Of course, the world is as politically complex today as when an economically strapped Germany brought Adolf Hitler to power in democratic elections. What Old Wicked Songs dares to suggest is that a Jew-baiting old Teutonic who lived through fascism and two world wars might have something to teach a 25-year-old Jewish man who has earnestly but rather clumsily embraced a tribalism he was born too late to understand. This somewhat startling conceit only hits you fully after the play is over, because the author and Theatre Three do such an exemplary job of rendering the two characters as fragile individuals, not spokesmen for particular agendas.

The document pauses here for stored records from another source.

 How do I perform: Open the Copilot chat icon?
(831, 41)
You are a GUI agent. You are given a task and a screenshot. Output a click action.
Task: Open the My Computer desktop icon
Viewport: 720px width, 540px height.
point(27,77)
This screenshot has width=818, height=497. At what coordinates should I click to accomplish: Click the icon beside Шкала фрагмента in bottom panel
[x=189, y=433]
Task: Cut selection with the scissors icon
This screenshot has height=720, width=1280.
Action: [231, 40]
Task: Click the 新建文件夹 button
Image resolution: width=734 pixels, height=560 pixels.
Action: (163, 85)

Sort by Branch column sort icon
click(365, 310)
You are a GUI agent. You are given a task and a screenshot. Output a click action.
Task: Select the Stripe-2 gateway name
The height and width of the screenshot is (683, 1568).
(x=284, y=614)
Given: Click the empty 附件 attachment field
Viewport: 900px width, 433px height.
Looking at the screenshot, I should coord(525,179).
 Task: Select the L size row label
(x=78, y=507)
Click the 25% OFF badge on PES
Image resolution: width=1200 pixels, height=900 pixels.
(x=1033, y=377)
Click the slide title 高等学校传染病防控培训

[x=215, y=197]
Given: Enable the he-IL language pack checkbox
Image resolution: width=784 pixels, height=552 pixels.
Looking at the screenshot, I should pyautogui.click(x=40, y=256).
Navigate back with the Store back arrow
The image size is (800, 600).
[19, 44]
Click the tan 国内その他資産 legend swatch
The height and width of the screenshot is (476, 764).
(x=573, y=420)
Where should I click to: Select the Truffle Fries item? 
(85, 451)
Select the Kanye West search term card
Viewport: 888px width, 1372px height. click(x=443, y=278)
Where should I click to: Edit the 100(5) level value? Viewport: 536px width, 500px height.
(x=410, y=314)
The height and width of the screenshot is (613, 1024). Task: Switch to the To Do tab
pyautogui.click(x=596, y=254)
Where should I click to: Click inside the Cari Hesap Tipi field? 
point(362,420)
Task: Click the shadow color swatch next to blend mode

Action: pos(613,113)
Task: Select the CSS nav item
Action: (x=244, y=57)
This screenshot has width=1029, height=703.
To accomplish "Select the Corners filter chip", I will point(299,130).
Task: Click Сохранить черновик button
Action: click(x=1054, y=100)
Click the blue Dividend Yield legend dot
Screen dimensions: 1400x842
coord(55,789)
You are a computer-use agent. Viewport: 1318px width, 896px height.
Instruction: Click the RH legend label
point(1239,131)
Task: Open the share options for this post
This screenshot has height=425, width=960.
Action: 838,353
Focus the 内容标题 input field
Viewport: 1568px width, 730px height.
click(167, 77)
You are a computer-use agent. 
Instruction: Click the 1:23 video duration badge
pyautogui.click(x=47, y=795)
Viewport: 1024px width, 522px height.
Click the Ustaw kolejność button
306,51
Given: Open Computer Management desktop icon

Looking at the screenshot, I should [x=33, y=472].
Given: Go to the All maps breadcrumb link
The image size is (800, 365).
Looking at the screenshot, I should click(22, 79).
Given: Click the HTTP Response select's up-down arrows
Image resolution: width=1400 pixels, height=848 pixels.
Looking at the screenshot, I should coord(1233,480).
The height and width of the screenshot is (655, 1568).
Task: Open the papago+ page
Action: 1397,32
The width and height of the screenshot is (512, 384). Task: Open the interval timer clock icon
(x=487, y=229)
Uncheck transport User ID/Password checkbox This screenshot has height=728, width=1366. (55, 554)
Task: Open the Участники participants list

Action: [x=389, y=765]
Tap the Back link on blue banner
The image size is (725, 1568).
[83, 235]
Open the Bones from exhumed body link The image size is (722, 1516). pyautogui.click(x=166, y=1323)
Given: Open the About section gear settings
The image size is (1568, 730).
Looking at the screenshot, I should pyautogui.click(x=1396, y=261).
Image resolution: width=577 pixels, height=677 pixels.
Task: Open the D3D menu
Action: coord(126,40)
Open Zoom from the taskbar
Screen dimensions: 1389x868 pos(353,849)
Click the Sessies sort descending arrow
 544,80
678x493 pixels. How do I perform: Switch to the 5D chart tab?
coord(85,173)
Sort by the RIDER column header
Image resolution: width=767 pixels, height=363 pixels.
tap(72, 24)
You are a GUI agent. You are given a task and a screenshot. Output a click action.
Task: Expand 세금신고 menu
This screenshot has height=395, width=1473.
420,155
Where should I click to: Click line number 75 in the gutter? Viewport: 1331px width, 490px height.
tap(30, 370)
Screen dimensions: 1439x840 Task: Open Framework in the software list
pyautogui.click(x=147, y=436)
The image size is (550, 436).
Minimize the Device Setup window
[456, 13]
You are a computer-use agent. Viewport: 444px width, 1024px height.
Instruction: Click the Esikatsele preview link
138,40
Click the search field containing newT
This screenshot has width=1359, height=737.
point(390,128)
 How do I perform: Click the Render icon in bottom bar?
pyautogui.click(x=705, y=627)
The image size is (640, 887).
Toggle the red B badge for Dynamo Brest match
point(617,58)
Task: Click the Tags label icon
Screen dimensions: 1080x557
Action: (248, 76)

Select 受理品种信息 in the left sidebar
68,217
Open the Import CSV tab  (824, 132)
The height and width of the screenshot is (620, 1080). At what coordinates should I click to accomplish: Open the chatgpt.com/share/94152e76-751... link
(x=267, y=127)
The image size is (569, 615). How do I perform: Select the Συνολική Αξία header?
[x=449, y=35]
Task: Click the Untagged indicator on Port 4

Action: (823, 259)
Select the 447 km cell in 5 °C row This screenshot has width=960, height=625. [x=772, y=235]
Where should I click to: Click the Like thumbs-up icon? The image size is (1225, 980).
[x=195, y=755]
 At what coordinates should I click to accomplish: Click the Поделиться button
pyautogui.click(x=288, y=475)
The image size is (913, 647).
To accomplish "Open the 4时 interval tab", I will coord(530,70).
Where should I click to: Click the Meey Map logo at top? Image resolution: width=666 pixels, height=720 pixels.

Stephen, the young American Jew in question (Ashley Wood), is a technically brilliant but anxiety-ridden pianist who resents the fact that he's been compelled to study voice under a charming but intermittently hateful old vocal coach named Mashkan (Jac Alder). The two, needless to say, get on about as well as a pair of alley cats thrown into the same cloth sack. Mashkan displays great sensitivity toward the great musical talents of history, claiming that they all came from oppressed races or nations. His compassion hits a brick wall when it comes to legendary Jewish talents like Vladimir Horowitz and Leonard Bernstein. The presidential race of "suspected ex-Nazi" Kurt Waldheim is the hot topic in Austria at the time and provides plenty of opportunities for Mashkan to drop vicious comments about his Semitic neighbors, the least offensive of which is "Why is everyone always carping about the Jews?"
Stephen, who has never been particularly religious, fulfills a promise to his father and visits Dachau. He returns sporting a yarmulke and a fresh but unfocused rage about what, to him, had previously only been a dimly conceived European atrocity. Between equally contentious music lessons, he and Mashkan grapple in a quip-laden contest over German national guilt that results in the old Viennese man admitting what he did during World War II--and it's not at all what Stephen expected.
As directed by Thurman Moss, this brisk and engrossing production has the rat-a-tat-tat verbal rhythms of a particularly deft Neil Simon comedy. But this particular clash of generations, national identities, and musical philosophies serves us more than just a farcical odd coupling, thanks to a pair of intelligently observed turns by Jac Alder and Ashley Wood. Alder is the 36-year Dallas theater veteran who, along with his wife, Norma Young, founded Theatre Three; he acts only occasionally these days. His performance as Mashkan--streaks of wit, self-pity, bigotry, and conviction slashed across a refreshingly small canvas--is a sly treasure. Wood--so soon on the heels of his last T3 performance in David Hare's Racing Demon--is doubly impressive for turning in such distinct interpretations of vaguely similar characters. His smug Anglican priest in Racing Demon was a fresh-faced traditionalist with powerful Christian convictions; his Jewish Stephen is equally passionate, but far less confident about his religious principles. As played by the same actor, both are as distinct, in my memory, as completely different people. Wood knows how to inhabit a character.